「スピーシーは前身の会社時代、'08年ごろから英国政府公認の賭け業者ブックメーカーを使って、サッカーなどの試合結果に『分散して賭ければ必ず利益が出る』としていた。月に出資額の3〜10%という高配当を謳っていたが、もちろん、世の中そんなにおいしい話はない。また、新たな会員を紹介するとマージンを受け取れる仕組みなどが口コミで広がり、出資者を急速に増やしていった。昨年夏時点で少なくとも、全国約6000の個人・法人に上る」(全国紙社会部記者)
まさに典型的なマルチ商法だ。例えば、出資者Aさんが友人のBさんを勧誘して出資させていた場合、Aさんは被害者であり加害者でもある。つまり、この仕組み自体が解決を難しくしているという。
「この事件は大阪府警が捜査を担当しているが、もうひとつ壁となっているのが、投資先が海外であるということ。投資の実体があるにせよないにせよ、捜査当局はそれを証明しなければならない」(同)

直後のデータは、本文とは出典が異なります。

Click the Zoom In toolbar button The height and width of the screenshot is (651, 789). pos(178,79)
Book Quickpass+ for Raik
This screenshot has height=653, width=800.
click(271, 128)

一方で損害賠償請求の民事訴訟は、全体からは小さいながらも結果が出ている。大阪と東京で集団訴訟を提起している弁護士事務所の原告の数は、大阪が43人、東京が28人。原告らの実損害額は合計約3億8000万円で、そのうち63%にあたる約2億4200万円を取り戻すことができたという。
「おそらく早めに訴訟を起こしたことで、強制執行が実現したからだろう」(同)
民事訴訟を起こしたのはごくわずかだ。死屍累々たる被害者たちは、果たして今後どうなるのか。